Ç'aurait été impossible; tout le peuple l'eût suivi; on l'aimait trop. Si tu savais comme il avait de l'imagination. Pauvre Pierre! je l'aimais tout de même; je l'ai vu parfois si charmant ! Il y avait des moments où un mot de lui vous faisait pâmer de rire. Il possédait une façon d'ironie, une manière de plaisanter sans qu'on fût averti, ni que rien préparât le trait, que je n'ai vues à personne. Je n'oublierai jamais le soir où l'on vint m'avertir qu'on l'avait trouvé mort au bord du chemin de Langoat. J'allai, je le fis habiller proprement. On l'enterra; le curé me dit de bien bonnes paroles sur la mort de ces vagabonds, dont le cœur n'est pas toujours aussi loin de Dieu que l'on pourrait croire. »

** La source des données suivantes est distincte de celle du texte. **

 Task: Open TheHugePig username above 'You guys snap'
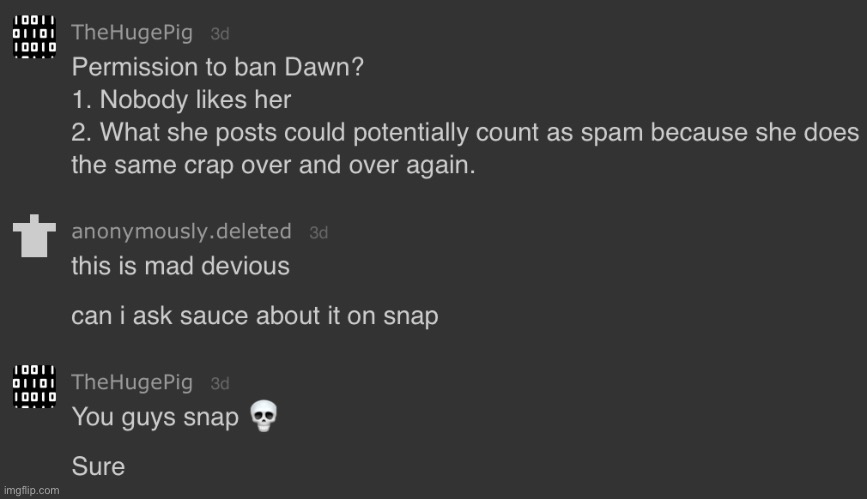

Pauvre oncle Pierre! j'ai bien souvent pensé à lui. Cette tardive estime sera sa seule récompense. Le paradis métaphysique ne serait pas sa place. Son imagination, son entrain, sa sensualité vive, firent de lui, dans son milieu, une apparition à part. Le caractère de mon père ne

ressemblait nullement au sien. Mon père était plutôt doux et mélancolique. Il me donna le jour vieux, au retour d'un long voyage. Dans les premières lueurs de mon être, j'ai senti les froides brumes de la mer, subi la bise du matin, traversé l'apre et mélancolique insomnie du banc de quart.

IV

Je touchais par ma grand'mère maternelle à un monde de bourgeoisie beaucoup plus rangée. Ma bonne maman, comme je l'appelais, était un fort aimable modèle de la bourgeoisie d'autrefois. Elle avait été extrêmement jolie. Je l'ai connue dans ses dernières années, gardant toujours la mode du moment où elle de

vint

veuve. Elle tenait à sa classe, ne quitta jamais ses coiffes de bourgeoise, ne souffrit jamais d'être appelée que mademoiselle. Les dames nobles l'avaient en haute estime. Quand

elles rencontraient ma sœur Henriette, elles la caressaient : « Ma petite, lui disaient-elles, votre grand'mère était une personne bien recommandable, nous l'aimions beaucoup; soyez comme elle. » En effet, ma sœur l'aimait extrêmement et la prit pour exemple; mais ma mère, rieuse et pleine d'esprit, différait beaucoup d'elle; la mère et la fille faisaient en tout le contraste le plus parfait.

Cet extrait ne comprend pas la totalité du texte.